HAVANA TIMES — Ten days after leaders from the region met at the Summit of the Americas held in Panama, Cuban television is still airing fragments of Raul Castro’s address between different programs.
In recent days, the news announced that “all of the people of Cuba support Raul’s remarks at the Summit of the Americas.” As proof of this, they showed four members of one family watching TV in their living room and very phony-looking images of these individuals reading the front page of Cuba’s official newspaper, Granma, where, of course, an article about this speech appeared.
Since our media will never give voice to a dissenting opinion, I want to take advantage of this opportunity to express my personal opinions about this.

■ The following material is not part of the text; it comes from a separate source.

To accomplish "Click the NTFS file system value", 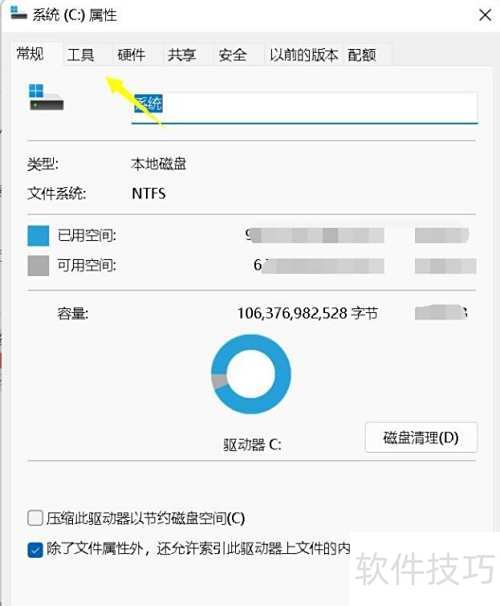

The official Cuban civil society representatives who attended the Summit of the Americas in Panama were not the only ones who revealed the violent nature of Castro supporters. Their leader himself also offered a clear demonstration of their intolerant nature.
The first thing he did was try and steal the show during the first presidential session, speaking, not for the 8 minutes allotted everyone, but for half an hour, saying he could do so because he had been absent from previous summits.
Then came a tedious speech reminiscent of a history lesson that offered a kind of apologetic account of why he and his brother had remained in power for so many years, a speech that, far from making him look good, turned out to be strategically clumsy, bearing in mind his speech came right after the statements made by Barack Obama, who had just said history lessons would not help them overcome current economic, political and social conflicts.
His long sermon was full of silences and attempts to regain his train of thought. He lost his place in the speech several times and it was thanks to his foreign minister, who was sitting next to him whispering him the lines, like in an amateur play, that his speech wasn’t even more embarrassing.
To top things off, the second half of his spiel was devoted to praising the US president, excusing himself for the catharsis and laying the blame for the damage the US embargo has caused Cuba on previous presidents alone.
It was near the end that he seemed to remember where he was and why, and only then did he refer to the matters that are of concern to the summit. He didn’t fail to express his support for the government of Venezuela and, very much in the style of his brother, when he addressed Cuban intellectuals in the 60s, he concluded: “Within the revolution, everything; against the revolution, nothing!”
Thus, once fully immersed in the Summit, Raul Castro made perfectly clear that he isn’t willing to make any political concessions, invoking the pretext of self-determination and sovereignty, as well as all of the bad memories surrounding the pernicious damage the United States has caused Latin America.
In a different context, the Cuban president shook Obama’s hand and the tone of their conversation was fairly cordial, because the General knows that a change in relations with the United States is crucial for a country that can no longer hold itself up with banners and slogans.
Personally, his speech reminded me of Fidel Castro’s last public appearances, where a decadent statesman revealed the decrepitude of the system he represented.